To file a claim with the Manville Personal Injury Settlement Trust, a claimant generally must demonstrate:

  1. Exposure to a Johns-Manville asbestos-containing product — Claimants typically support this through work history affidavits, co-worker testimony, union records, employer records, or other documentation establishing product contact.
  2. A qualifying asbestos-related disease — The Trust recognizes a range of disease categories, including mesothelioma, lung cancer, other cancers, asbestosis, and other non-malignant conditions. Each disease category carries different claim values and processing requirements under the Trust’s payment procedures.
  3. A timely filing — Claims must be filed within applicable statutes of limitations, which vary by state and disease type.

The Manville Trust publishes claim payment procedures and disease-specific valuation schedules. Claims may be submitted as individual review claims, which are evaluated on specific evidence and may yield higher individual payments, or through expedited review procedures that offer predetermined payment amounts.


Summary: What Exposed Workers and Families Should Know

If you or a family member worked with or around Johns-Manville products — including Kaylo insulation, Transite pipe, Asbestospray fireproofing, Colorbestos floor tile, or Johns-Manville roofing materials — and have been diagnosed with mesothelioma, lung cancer, asbestosis, or another asbestos-related disease, you may be eligible to file a claim with the Manville Personal Injury Settlement Trust.

The Trust has paid billions of dollars in claims since 1988 and remains active.
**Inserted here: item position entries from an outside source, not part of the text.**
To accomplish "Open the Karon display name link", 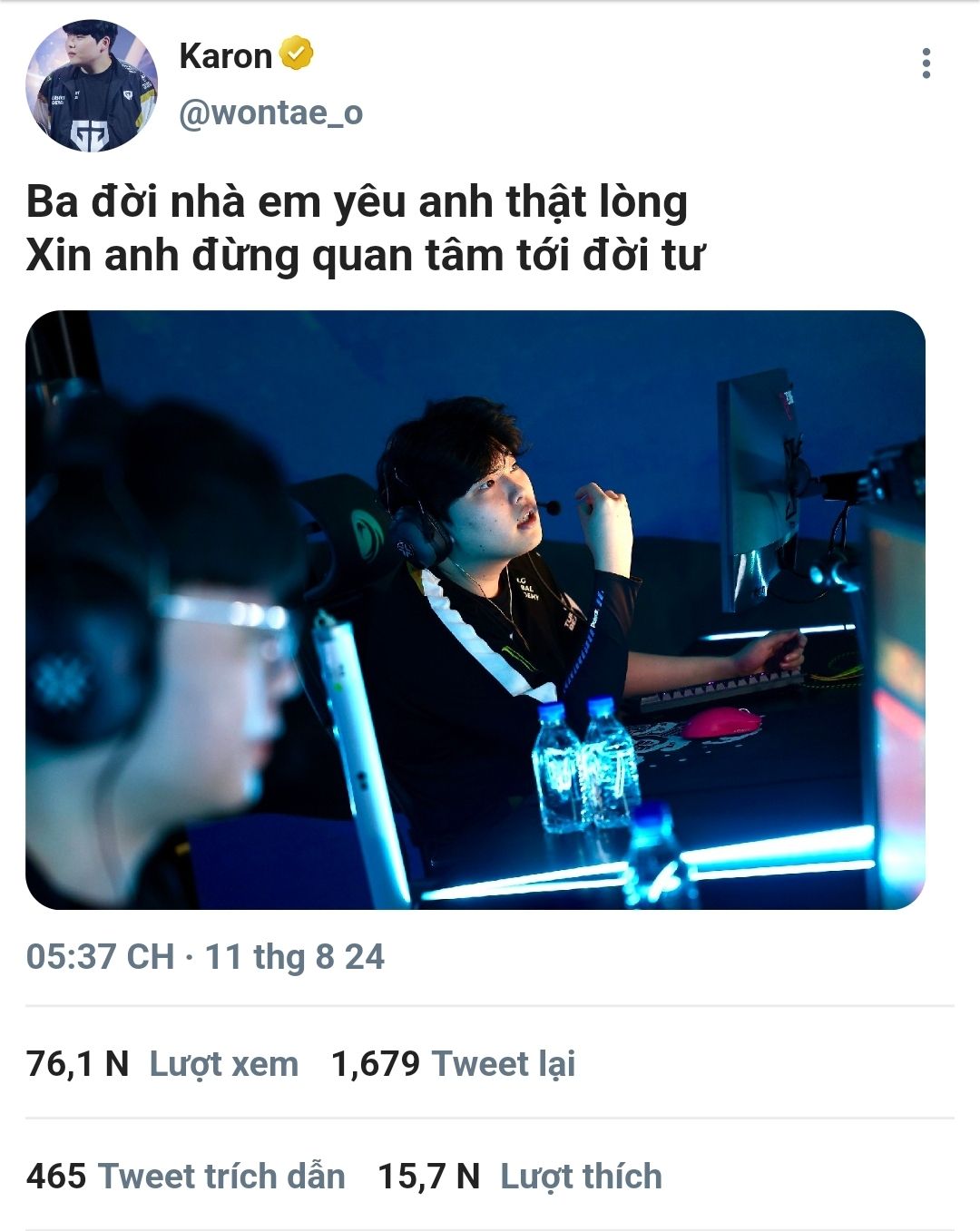I will tap(225, 55).
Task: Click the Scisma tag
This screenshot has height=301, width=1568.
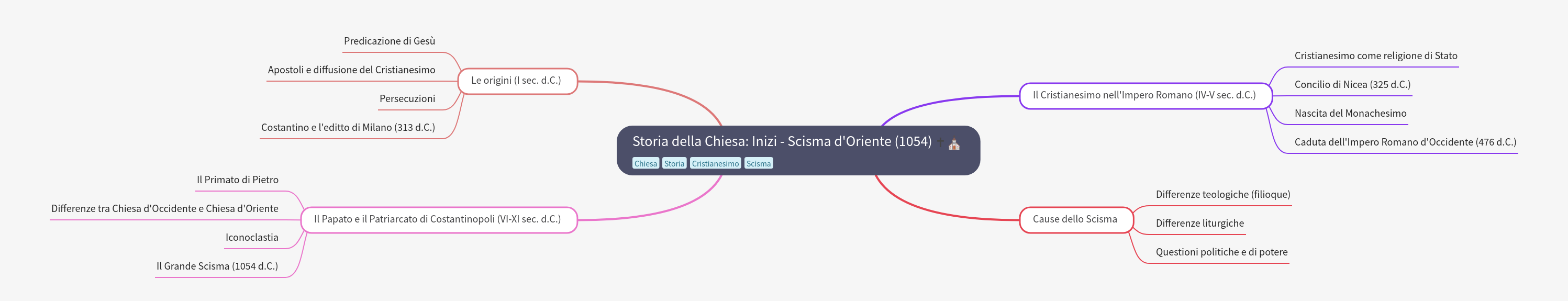Action: point(759,163)
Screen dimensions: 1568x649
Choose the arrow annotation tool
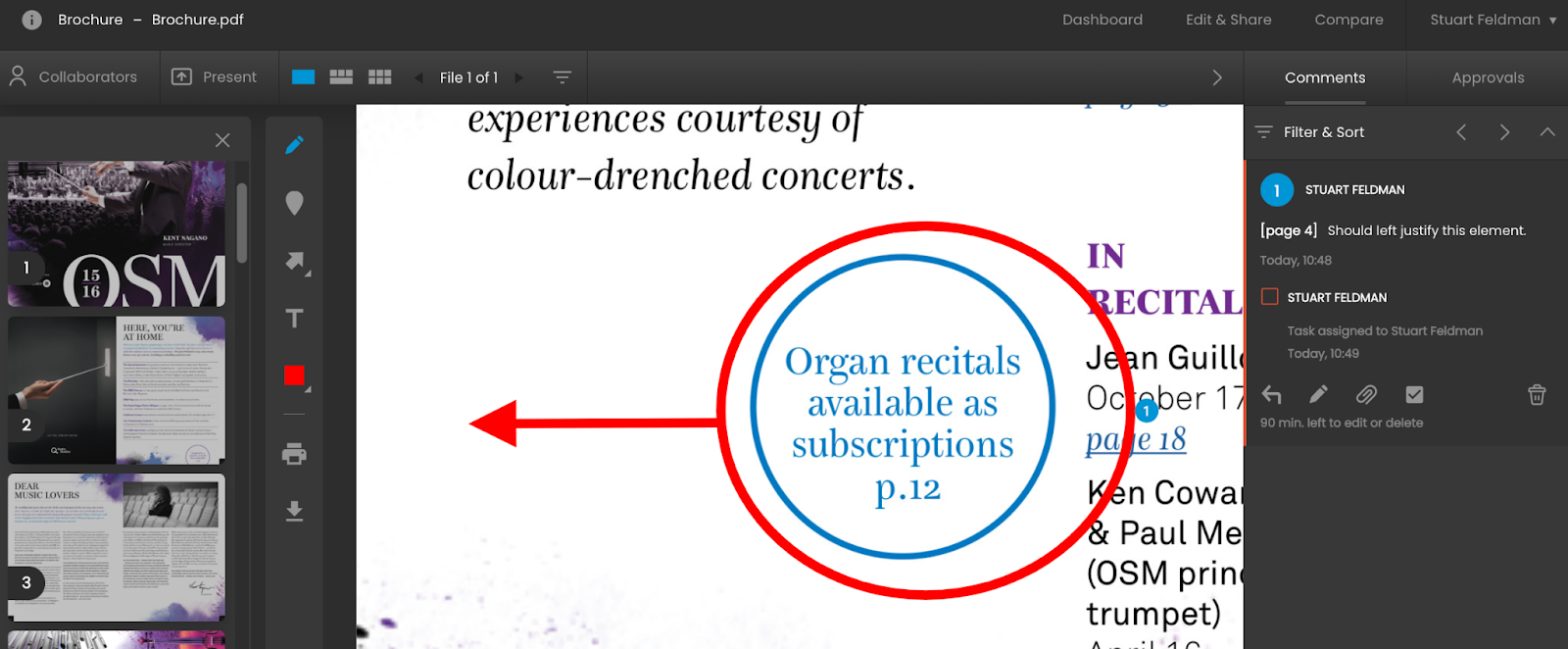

Claims can be filed independently of any lawsuit, and many individuals pursue Trust claims alongside litigation against other parties whose products also contributed to their exposure. An asbestos attorney can evaluate your work history, identify all applicable trusts and defendants, and file claims on your behalf at no upfront cost under contingency fee arrangements standard in asbestos cases.

Because asbestos-related diseases frequently have latency periods of 20 to 50 years, many workers are only now receiving diagnoses for exposures that occurred on job sites decades ago. Early consultation with an attorney experienced in asbestos trust claims is advisable, as statutes of limitations begin running from the date of diagnosis or the date a claimant reasonably knew or should have known of the asbestos-related nature of the disease.